When she arrived in the dining room, Lyra was already seated, a steaming cup of coffee in her hand and a smile on her elfin face. Time in the sun outside of the forest had lightened the tips of her tightly coiled black hair, giving it a coppery shimmer. She raised her chipped mug in salute as Red walked through the door. “Are you actually going to sit and eat, or will you go the way of your husband and steal a slice of toast with barely a hello?”
“I’ll sit.” Red slid into her chair and took the cup Lyra offered, giving her a thankful grin when she saw the other woman had already doused her coffee with cream. “This smells far better than usual.”
“Did you know coffee doesn’t have to taste like limp bean water? I learned this when I took a detour into Meducia. They know their way around a beverage, between the wine and the coffee.”
“I’m choosing not to be offended.” Fife emerged from the kitchen, carrying what looked like a whole ham and setting it down next to the toast. “I’m choosing not to comment on the fact that you called my coffee limp bean water.”
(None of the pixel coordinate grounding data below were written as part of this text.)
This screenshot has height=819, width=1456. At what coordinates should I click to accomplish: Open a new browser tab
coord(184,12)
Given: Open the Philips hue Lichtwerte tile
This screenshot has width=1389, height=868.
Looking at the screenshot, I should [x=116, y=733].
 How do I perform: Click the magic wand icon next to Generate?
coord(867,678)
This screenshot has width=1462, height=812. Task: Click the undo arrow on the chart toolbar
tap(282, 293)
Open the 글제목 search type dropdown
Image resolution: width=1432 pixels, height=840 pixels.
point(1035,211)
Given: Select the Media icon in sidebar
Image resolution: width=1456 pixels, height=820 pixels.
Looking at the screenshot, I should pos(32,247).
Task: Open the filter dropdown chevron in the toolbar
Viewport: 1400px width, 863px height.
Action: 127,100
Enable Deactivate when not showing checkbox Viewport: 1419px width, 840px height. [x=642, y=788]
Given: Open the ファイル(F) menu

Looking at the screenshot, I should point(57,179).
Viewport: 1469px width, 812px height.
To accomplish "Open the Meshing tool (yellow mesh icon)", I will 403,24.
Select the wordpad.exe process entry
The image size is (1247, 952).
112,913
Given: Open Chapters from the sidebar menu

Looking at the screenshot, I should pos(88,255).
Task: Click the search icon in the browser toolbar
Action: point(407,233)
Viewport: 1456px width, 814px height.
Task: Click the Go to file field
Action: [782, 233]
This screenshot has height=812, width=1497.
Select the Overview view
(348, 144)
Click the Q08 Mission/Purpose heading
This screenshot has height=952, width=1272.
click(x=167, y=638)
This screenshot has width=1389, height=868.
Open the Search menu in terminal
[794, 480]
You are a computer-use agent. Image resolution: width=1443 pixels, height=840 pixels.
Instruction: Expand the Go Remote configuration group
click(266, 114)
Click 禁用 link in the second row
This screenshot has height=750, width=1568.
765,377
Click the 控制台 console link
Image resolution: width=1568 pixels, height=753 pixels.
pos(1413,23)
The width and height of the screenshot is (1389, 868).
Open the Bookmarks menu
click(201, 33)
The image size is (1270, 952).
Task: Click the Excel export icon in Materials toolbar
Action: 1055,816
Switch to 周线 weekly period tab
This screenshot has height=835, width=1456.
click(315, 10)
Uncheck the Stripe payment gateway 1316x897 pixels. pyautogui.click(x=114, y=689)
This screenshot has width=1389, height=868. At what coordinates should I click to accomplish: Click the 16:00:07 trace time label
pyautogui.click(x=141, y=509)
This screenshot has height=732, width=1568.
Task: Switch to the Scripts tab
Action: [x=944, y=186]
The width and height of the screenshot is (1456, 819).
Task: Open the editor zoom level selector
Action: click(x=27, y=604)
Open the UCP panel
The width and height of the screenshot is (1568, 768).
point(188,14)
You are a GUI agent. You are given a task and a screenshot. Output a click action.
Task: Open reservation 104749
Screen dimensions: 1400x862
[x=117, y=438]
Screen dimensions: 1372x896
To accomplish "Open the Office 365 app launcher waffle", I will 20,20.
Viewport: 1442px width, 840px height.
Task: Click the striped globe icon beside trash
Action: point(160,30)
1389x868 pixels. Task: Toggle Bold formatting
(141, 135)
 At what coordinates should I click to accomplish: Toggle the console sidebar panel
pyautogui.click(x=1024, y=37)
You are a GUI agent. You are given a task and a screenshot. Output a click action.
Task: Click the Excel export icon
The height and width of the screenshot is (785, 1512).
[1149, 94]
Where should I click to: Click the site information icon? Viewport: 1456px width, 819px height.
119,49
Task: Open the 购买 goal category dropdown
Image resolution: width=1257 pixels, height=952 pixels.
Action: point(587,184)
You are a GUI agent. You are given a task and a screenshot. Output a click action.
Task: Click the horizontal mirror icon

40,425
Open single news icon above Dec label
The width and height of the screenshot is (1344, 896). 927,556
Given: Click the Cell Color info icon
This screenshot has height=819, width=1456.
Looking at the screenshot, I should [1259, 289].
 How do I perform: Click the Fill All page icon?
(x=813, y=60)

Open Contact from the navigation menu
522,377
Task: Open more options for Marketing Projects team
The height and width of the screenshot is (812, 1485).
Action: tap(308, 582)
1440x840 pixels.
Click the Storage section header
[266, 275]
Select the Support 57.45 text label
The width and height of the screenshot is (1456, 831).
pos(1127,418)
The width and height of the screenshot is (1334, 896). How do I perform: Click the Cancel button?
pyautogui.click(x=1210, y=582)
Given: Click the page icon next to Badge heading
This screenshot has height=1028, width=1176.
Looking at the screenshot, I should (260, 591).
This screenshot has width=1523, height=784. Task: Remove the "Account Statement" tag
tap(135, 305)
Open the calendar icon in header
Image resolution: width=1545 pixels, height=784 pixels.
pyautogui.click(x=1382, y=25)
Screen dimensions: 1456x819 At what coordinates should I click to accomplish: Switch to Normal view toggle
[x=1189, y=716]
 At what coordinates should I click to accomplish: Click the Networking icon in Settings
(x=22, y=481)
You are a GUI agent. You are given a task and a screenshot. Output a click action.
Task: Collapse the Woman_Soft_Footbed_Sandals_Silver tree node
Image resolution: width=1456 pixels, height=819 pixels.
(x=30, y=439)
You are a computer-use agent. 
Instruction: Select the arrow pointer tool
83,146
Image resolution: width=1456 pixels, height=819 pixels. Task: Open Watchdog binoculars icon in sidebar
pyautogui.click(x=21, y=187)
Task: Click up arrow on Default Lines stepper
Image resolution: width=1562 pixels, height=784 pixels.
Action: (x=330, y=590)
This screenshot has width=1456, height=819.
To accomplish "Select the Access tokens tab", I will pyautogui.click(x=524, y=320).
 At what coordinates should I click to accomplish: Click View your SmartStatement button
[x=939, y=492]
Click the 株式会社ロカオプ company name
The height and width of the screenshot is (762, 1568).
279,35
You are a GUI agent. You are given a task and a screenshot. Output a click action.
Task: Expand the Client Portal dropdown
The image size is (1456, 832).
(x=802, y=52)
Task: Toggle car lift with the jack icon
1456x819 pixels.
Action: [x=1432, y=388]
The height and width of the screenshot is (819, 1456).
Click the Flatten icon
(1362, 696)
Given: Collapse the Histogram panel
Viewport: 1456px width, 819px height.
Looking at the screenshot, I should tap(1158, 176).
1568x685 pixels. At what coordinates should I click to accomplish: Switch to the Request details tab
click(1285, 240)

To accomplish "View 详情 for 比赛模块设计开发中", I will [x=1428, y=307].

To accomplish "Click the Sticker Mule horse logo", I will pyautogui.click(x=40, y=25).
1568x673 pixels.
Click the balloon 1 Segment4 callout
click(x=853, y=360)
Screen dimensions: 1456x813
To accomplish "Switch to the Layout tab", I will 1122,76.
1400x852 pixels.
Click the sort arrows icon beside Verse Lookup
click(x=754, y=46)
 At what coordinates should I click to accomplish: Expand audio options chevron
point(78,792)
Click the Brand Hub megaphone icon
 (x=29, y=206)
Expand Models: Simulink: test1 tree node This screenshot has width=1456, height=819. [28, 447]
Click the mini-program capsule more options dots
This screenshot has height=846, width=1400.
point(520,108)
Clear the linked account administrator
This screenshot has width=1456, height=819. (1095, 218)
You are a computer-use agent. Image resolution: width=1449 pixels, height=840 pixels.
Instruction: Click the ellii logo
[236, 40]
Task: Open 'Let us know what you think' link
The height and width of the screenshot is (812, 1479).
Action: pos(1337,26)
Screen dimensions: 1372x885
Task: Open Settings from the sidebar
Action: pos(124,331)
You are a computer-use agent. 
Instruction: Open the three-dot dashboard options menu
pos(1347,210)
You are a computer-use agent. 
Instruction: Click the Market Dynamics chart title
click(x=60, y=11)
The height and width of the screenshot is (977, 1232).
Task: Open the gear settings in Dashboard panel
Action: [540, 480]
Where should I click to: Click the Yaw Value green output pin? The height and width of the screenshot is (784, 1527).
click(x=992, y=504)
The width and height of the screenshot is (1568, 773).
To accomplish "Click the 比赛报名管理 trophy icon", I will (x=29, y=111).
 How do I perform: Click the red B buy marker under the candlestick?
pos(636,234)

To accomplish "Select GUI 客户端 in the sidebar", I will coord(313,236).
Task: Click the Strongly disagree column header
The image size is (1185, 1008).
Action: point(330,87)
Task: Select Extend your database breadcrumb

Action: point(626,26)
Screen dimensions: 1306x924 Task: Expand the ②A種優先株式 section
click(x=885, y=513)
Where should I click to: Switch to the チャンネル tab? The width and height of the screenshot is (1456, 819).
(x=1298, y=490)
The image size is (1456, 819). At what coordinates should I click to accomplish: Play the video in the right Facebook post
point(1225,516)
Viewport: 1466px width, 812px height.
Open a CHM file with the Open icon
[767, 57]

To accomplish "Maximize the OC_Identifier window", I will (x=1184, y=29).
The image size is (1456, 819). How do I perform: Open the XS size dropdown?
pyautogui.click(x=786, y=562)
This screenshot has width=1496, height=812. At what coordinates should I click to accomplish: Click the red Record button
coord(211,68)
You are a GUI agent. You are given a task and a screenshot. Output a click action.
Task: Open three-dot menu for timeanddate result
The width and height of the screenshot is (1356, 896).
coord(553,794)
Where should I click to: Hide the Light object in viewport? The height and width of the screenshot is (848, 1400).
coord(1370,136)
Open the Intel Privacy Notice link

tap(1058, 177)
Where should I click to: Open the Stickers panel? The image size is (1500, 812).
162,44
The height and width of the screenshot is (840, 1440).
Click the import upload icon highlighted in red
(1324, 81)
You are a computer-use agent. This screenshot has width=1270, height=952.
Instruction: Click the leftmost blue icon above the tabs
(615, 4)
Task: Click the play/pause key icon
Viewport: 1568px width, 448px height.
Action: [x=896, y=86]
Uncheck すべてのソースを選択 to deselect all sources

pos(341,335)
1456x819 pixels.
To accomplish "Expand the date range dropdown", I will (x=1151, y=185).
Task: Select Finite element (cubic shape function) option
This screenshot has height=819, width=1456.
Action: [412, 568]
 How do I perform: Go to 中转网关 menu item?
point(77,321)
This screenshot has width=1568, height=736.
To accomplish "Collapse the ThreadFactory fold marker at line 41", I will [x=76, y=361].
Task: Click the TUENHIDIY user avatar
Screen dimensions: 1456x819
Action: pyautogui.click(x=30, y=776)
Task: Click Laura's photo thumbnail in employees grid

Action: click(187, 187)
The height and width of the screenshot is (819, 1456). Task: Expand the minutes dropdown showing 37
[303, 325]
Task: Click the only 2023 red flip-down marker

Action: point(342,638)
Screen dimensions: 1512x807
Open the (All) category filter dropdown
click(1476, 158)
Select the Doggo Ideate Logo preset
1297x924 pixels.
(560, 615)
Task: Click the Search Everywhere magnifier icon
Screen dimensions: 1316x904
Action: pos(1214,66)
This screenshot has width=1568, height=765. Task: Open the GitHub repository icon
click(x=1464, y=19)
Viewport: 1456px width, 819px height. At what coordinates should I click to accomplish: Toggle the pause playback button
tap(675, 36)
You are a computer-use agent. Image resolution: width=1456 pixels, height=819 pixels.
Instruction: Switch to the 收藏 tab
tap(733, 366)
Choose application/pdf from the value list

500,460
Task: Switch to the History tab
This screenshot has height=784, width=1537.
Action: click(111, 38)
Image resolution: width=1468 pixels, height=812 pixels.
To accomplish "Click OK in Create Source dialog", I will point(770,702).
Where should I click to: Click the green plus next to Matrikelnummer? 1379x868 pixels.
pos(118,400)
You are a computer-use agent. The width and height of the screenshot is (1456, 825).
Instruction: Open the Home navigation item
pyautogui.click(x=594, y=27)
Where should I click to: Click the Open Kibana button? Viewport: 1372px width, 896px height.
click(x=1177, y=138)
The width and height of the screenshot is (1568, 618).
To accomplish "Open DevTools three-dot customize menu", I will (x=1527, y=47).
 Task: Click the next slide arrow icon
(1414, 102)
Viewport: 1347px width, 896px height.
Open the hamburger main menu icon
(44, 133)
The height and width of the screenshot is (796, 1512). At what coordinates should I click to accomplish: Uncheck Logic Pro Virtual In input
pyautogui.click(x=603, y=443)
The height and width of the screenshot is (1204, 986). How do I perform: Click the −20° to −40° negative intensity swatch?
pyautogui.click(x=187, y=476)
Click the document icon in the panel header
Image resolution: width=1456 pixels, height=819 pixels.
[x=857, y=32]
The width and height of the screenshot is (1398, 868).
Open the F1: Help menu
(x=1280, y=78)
Lyra wrinkled her nose and patted his reddish hair. “The very best limp bean water.”
Fife smiled at her. It was the first true smile Red had seen from him in a week. He wore his long sleeves pulled down, hiding his Bargainer’s Mark, and when Lyra turned back to her breakfast, he fiddled with the cuff, making sure it was still at his wrist.
He must’ve felt her watching. Hazel eyes slid to Red’s; Fife gave a slight, rueful shrug.
So he hadn’t told Lyra about the new bargain, hadn’t shown her the new Mark. He needed to, and soon—Lyra remembered enough of their battle with Solmir at the inverted grove to know she’d been badly hurt. Eventually, she’d figure out what it was that saved her.
The three of them ate in companionable silence, Fife next to Lyra and Red across from them. Meals were a much more intricate affair now that they weren’t limited to supplies only from the Edge. The villagers beyond the forest were still preparing for their great migration south—delayed by the currently quiet chaos in Valleyda—but Valdrek and Lear had already gone to the capital to scope out the new world they’d be returning to.
If they could find Neve—when we find Neve, Red thought to herself almost savagely, fingers tightening around her mug—Red knew she would help with the villagers’ resettlement. But for now, with Raffe secretly holding things together in Valleyda by willpower alone, it didn’t seem wise to try to move a whole tiny country from behind the Wilderwood. Those at the Edge agreed, and many of them were content to stay where they were, anyway. Now that the way through the forest was open and they could feasibly trade with the rest of the world, the land beyond the Wilderwood no longer seemed like a prison.
“Do you care to give this to Raffe when you see him?” Red asked, fishing the letter from her pocket.
Fife took it, cocking a brow when he felt how thin it was. “Anything new to report?”
“No.” She sighed. “But he’d want to know that. No news is bad news.”
Lyra picked up another piece of toast. “I thought it was ‘no news is good news.’”
“We’ll just leave it at ‘no news is going to make Raffe more nervous than he already is.’”
Other than the brief reminder of Arick’s birthday, the letter truly wasn’t much—just a reiteration that although Red offered to the mirror every day, it still showed her nothing of her sister. Telling him, again, that she and Eammon were looking for any possible way to open the Shadowlands and pull Neve out.
Well. Any safe possible way.
Before they’d become the Wilderwood, there’d been countless accidental doors into the Shadowlands. The breaches, the churned black dirt around falling sentinels that birthed shadow-creatures and the lesser beast they’d fought after the first time he took her to the Edge. And that, Red thought, could be the answer they were looking for.
What if there was a way to re-create a doorway to the Shadowlands? To somehow free a sentinel from within one of them, like a loose tooth, plant it back in the ground and let its distance from them rot it just enough to open a way between the worlds?
She’d mentioned the idea to Eammon only once. He’d responded poorly. Furious would be more accurate, really, Eammon fire-eyed and low-voiced, looming over her like something avenging, asking her what the fuck she thought she was doing.
She hadn’t realized until right then that it was the same way his mother had died. Gaya had attempted to open the Shadowlands and pull Solmir out, and the Wilderwood had consumed her for it, desperate to stop its own wounding.